Our elected officials are in the process of ignoring the overwhelming message sent by voters in the last election. Establishing these taxes as a permanent fixture on the Nevada tax structure is wrong. We rely on our elected officials to manage and finance the departments of state government in the interests of the citizens, not in the interests of the bureaucracies themselves. Keeping taxes low is one of the most efficient ways to help all citizens. I encourage all citizens to contact there legislator to prevent these taxes from becoming the “sunrise taxes.”

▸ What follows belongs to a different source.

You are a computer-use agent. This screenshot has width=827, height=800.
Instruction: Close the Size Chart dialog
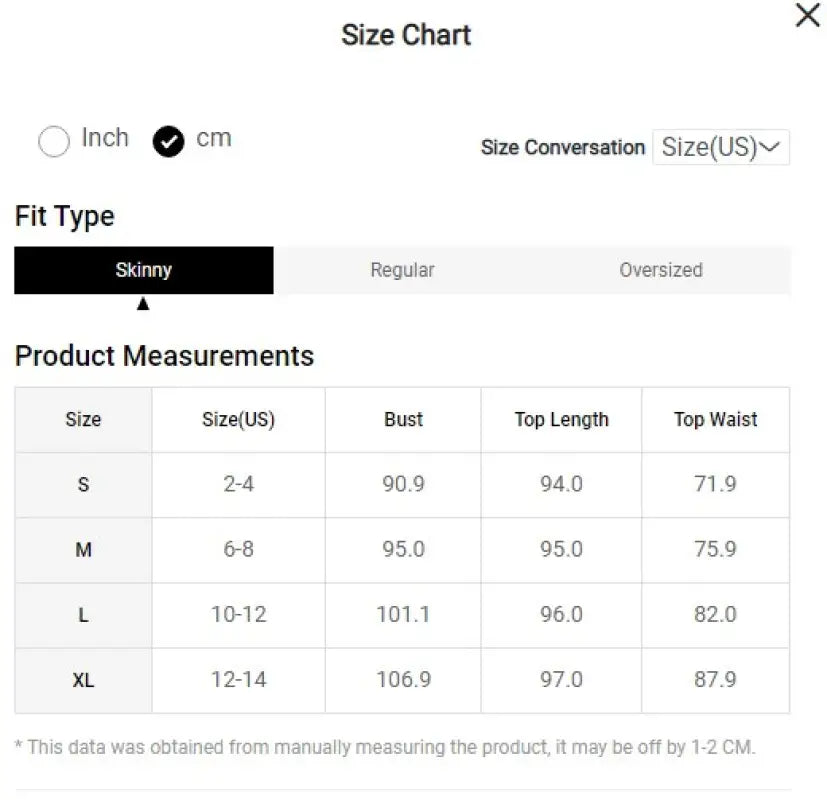coord(807,16)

Not our place to judge anyone
Recently, a poem was published in the Appeal’s opinion section by Grant H. Wass. It explains how his current life situation is, and that he doesn’t allow his disability or walker to slow him down. Obviously, he is a real man with a genuine, caring heart; therefore, I am compelled to respond.
I, too, have had some major challenges in my personal life. I’ve had to scratch and claw my way up to get where I am today. I never had anything just handed over or inherited to me. I hold no master’s or bachelor’s degree, yet I still graduated from high school.
Lastly, I do not have every amenity or luxury that most other people can afford. However, I feel very rich and content with what I do have. One of those perks is being able to keep in touch with my fellow high school alumni via social media.
Therefore, the moral of my letter is this: every person comes from different walks of life. It is not our place to judge anyone, regardless of their status.